* QUESTIONS TO ANSWER:
- A) In the text about Lance Armstrong, what is his hometown?
- B) Decide whether each statement agrees with the text about Lance Armstrong, answering yes or no and quoting the words of the text that settle it: (i) Armstrong won seven Tour de France titles. (ii) Protesting his innocence for longer helps the reputation of cycling. (iii) The writer likens drug rumours to Grisham’s law of economics.

Tuesday 28 August 2012

Enough is Enough

It’s taken long enough, but Lance Armstrong finally seems to have realised that fighting the doping charges against him is doing no-one any favours. Like a fly caught in a spider’s web, Armstrong finally seems to have recognised that the longer he struggles, the more he tangles himself in the ever-tightening web of brutal public opinion.

He was the golden boy of world cycling. The poster child of the UCI. An angel of charity work. A hero to cancer sufferers worldwide. In short, Lance Armstrong from Plano, Texas, was an all-around good guy on a bike.


So when the drug rumours came knocking, as they seem to have done for every high-profile cyclist throughout time, Armstrong thought that he could beat them. Truth and innocence aside, a reputation as tall as the Texan himself and seven Tour de France titles to boot would surely be currency in dispelling the ugly tales and restoring his good name.


But the problem with drug rumours is that they seem to follow Grisham’s law of economics – ‘Bad money drives out good’. No matter how squeaky his reputation, the tiniest whisper of scandal was enough to taint it in an instant. As soon as the rumours began circulating that those seven Tour titles weren’t as cleanly earned as previously thought, the first cracks began appearing in the armour. No matter whether Armstrong’s lawyering up was a sign of a fight to protect his innocence or a fight to hide his guilt, the implication was clear. Armstrong was taking this seriously. And suddenly every news story featuring Armstrong in the title had ‘doping’ right there with it.


And there lies the point of no return. Once Armstrong’s name was tied to drug allegations, they were tied forever. No amount of fighting to clear his name would ever do that. Had Armstrong succeeded in beating the charges, he would simply have become the seven-time Tour de France winner who was cleared of drug charges. Goodbye, innocent until proven guilty. Drug charges don’t play by those rules.


Armstrong has put his faith in the idea that the truth will out. The truth is no longer what’s at stake. The heart of the matter is that even if the UCI, USADA, WADA and the Plano Cycling Club were all to declare the drug charges baseless and Armstrong a clean man, he has already been tarnished. What he has been fighting so hard to save is just a speck on a distant horizon. His reputation is down the drain, dragging the reputation of world cycling down right along with it.


Armstrong finally seems to have realised that in this case, no news really is good news. The longer he protests his innocence, the longer he drags his own name, and that of cycling, through the Spring Classics-deep mud. With no hope of redemption in sight, the biggest favour Lance Armstrong can do anyone now is to bow out quietly and pray that public opinion will be more lenient towards cycling than it has been towards him.

* DATA EXTRACTS:
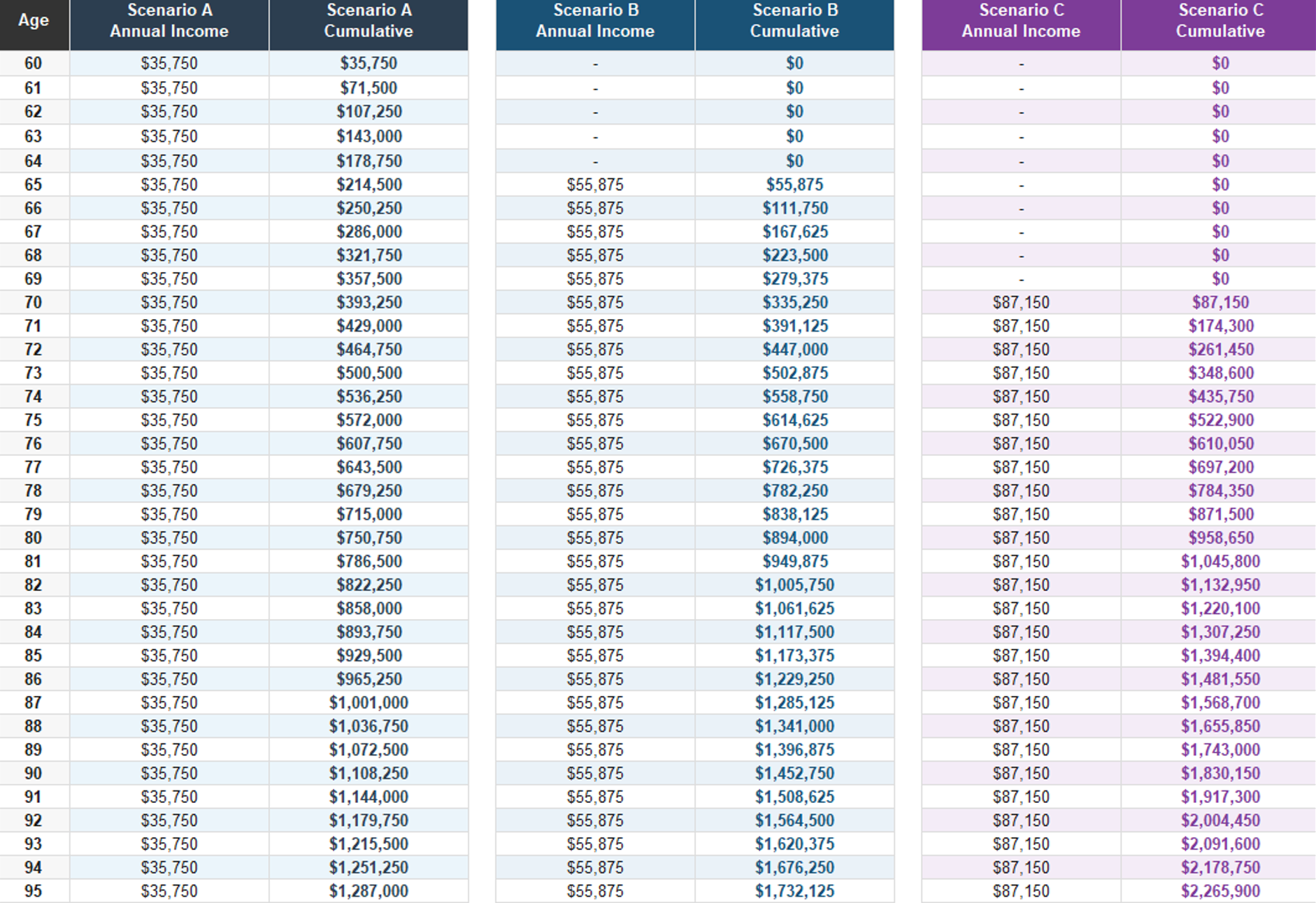Select Scenario B cumulative cell $1,005,750
The height and width of the screenshot is (903, 1316).
[x=794, y=585]
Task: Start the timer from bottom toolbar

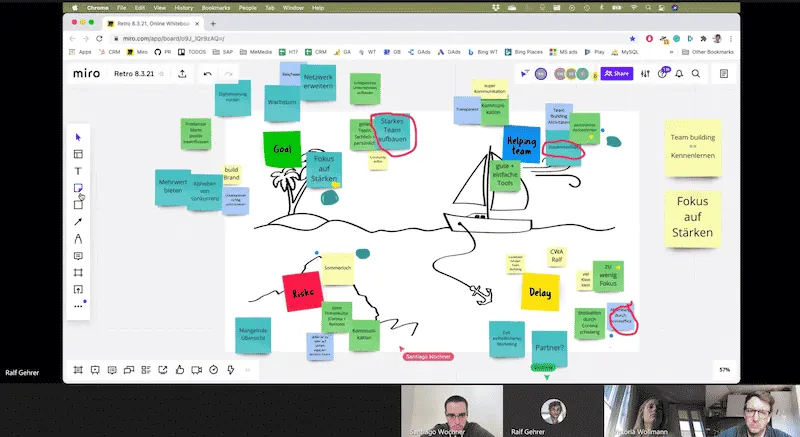Action: pyautogui.click(x=213, y=370)
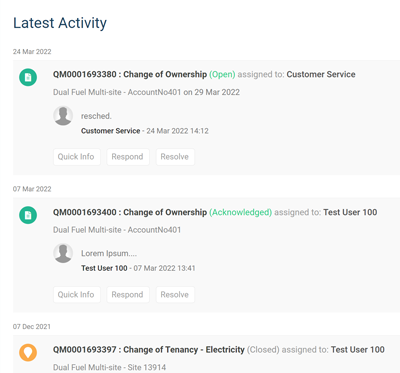Open QM0001693380 : Change of Ownership title
The width and height of the screenshot is (400, 373).
[130, 74]
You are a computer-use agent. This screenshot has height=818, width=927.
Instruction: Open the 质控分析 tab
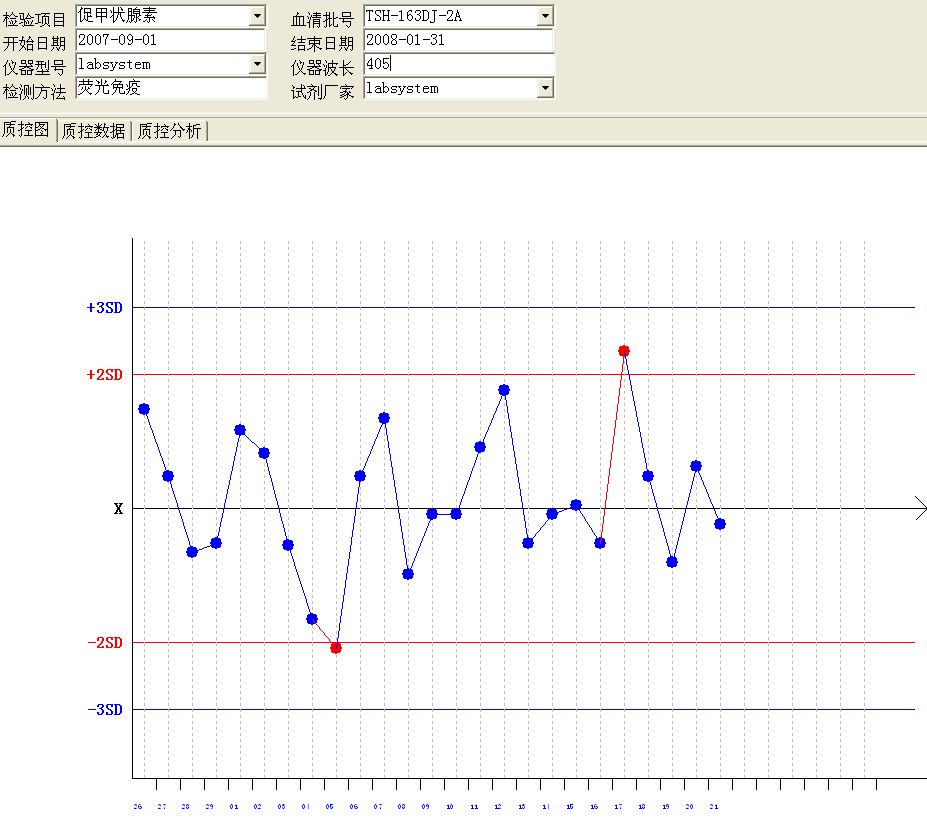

* ANSWERS PROVIDED:
- A) Plano, Texas.

- B)
(i) Yes: "seven Tour de France titles to boot"
(ii) No: "The longer he protests his innocence, the longer he drags his own name, and that of cycling, through the Spring Classics-deep mud."
(iii) Yes: "they seem to follow Grisham’s law of economics – ‘Bad money drives out good’"